Paddling the Wonalancet River

Summary
OwnerMITOC Gallery Administrator
Creation Date2007-04-30 00:27:06 UTC-0400
Description


Paddling the Wonalancet
April 29, 2007
Greg, Chris, Sam, Rachel

It feels good to be in a boat again!
It's time to seriously consider that spring is upon us! Greg and I originally hoped to go skiing up in Oakes Gulf, since he missed it last weekend (sucker!). Then, rain was forecasted for the weekend. While most skiiers and hikers might frown, we did a high five: it meant the paddling would be awesome. Note: This is known as outdoor recreation porfolio management.
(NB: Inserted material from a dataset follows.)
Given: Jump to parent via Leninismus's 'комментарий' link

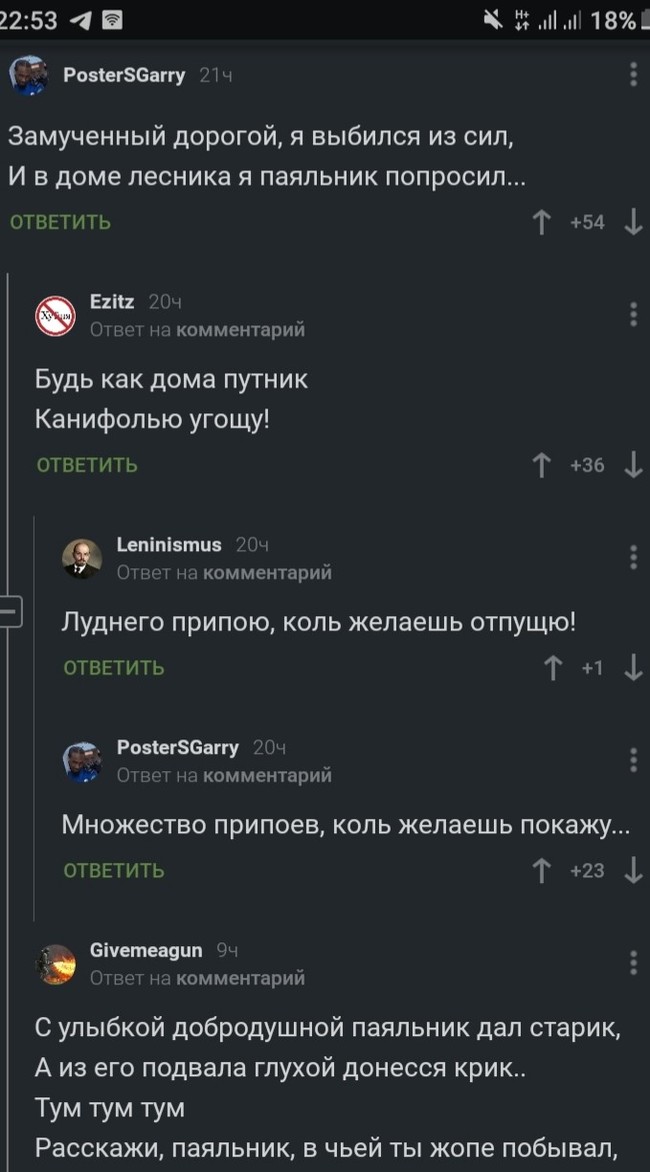Looking at the screenshot, I should click(268, 573).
You need a portfolio of sports that you enjoy so that you can have fun outside, regardless of the forecast.

I joined Sam, Rachel and Greg at the Dunkin' Donuts (Semi-official sponsor of all MITOC trips) at exit 23, then we headed to check out the Bearcamp and the Wonalancet (actually, it's called th Swift, but paddlers call it the Wonalancet to cut down confusion with another river nearby called the Swift.) The Wonalancent was prime, and when it's good, it's hard to turn down. We ventured another mile or so upstream from the normal put in to the first place the Wonalancet passed under 113A. Good call! It was well worth it.
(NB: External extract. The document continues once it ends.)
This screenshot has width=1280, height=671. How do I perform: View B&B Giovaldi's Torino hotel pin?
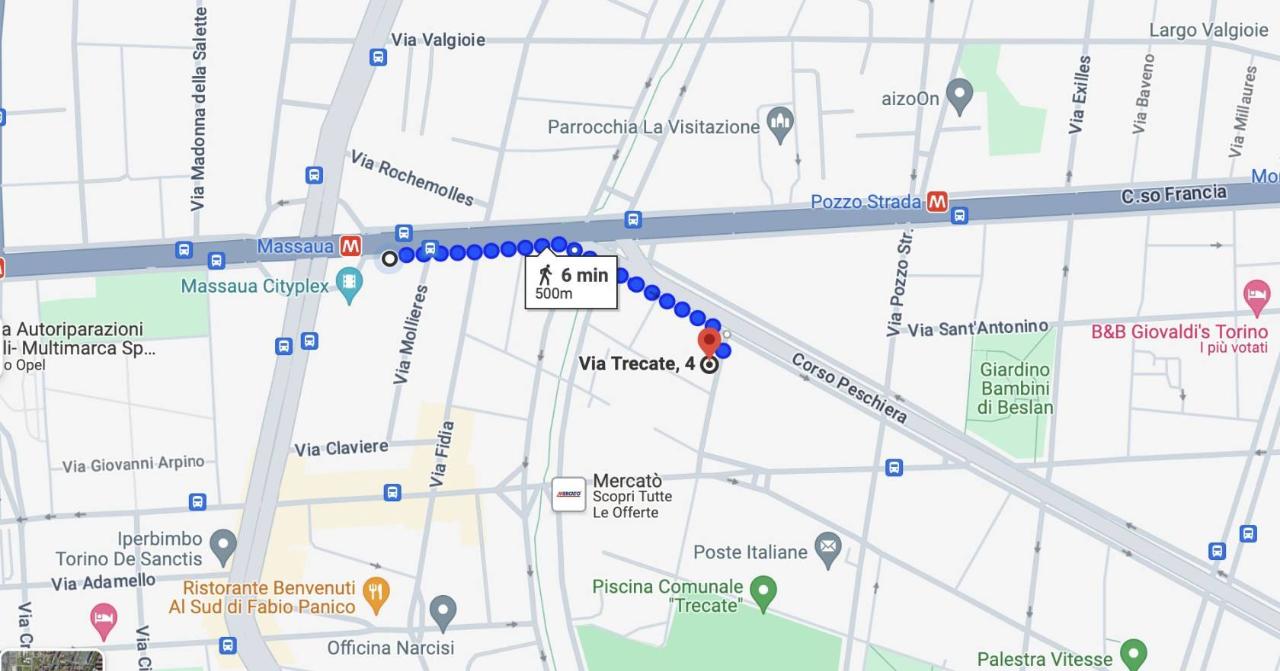(1256, 297)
The Wonalancet is a FUN river. It's class III, but very creeky. It's very narrow and quick. It kicked my butt last year (I swam twice and got hung on a scary strainer another time). This year, I handled it with the greatest of ease. We all had a blast hopping around eddy to eddy, running little drops, and weaving our way through rock gardens. We had one larger drop of about 6 feet near the end of the run that was fun and easy.
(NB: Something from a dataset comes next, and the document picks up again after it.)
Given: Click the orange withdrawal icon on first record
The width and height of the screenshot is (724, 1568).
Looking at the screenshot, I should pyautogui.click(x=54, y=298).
We had to portage thrice on account of river-wide strainers (trees across the river). I'm not complaining--the scenery was amazing, the water temp wasn't too cold, and the water level moved us along.

It was a great day paddling any way you look at it. The Wonalancet really is one of the most fun Class III rivers out there. Such a blast!

I'm sorry the pics aren't better. I'd try to run something, then quickly hop into an eddy, open up my PFD, pull out the Otter Box, then get out the camera, turn it on.......by that time I was usually rushing to get off a quick snap of Rachel finishing the tail end of the rapid!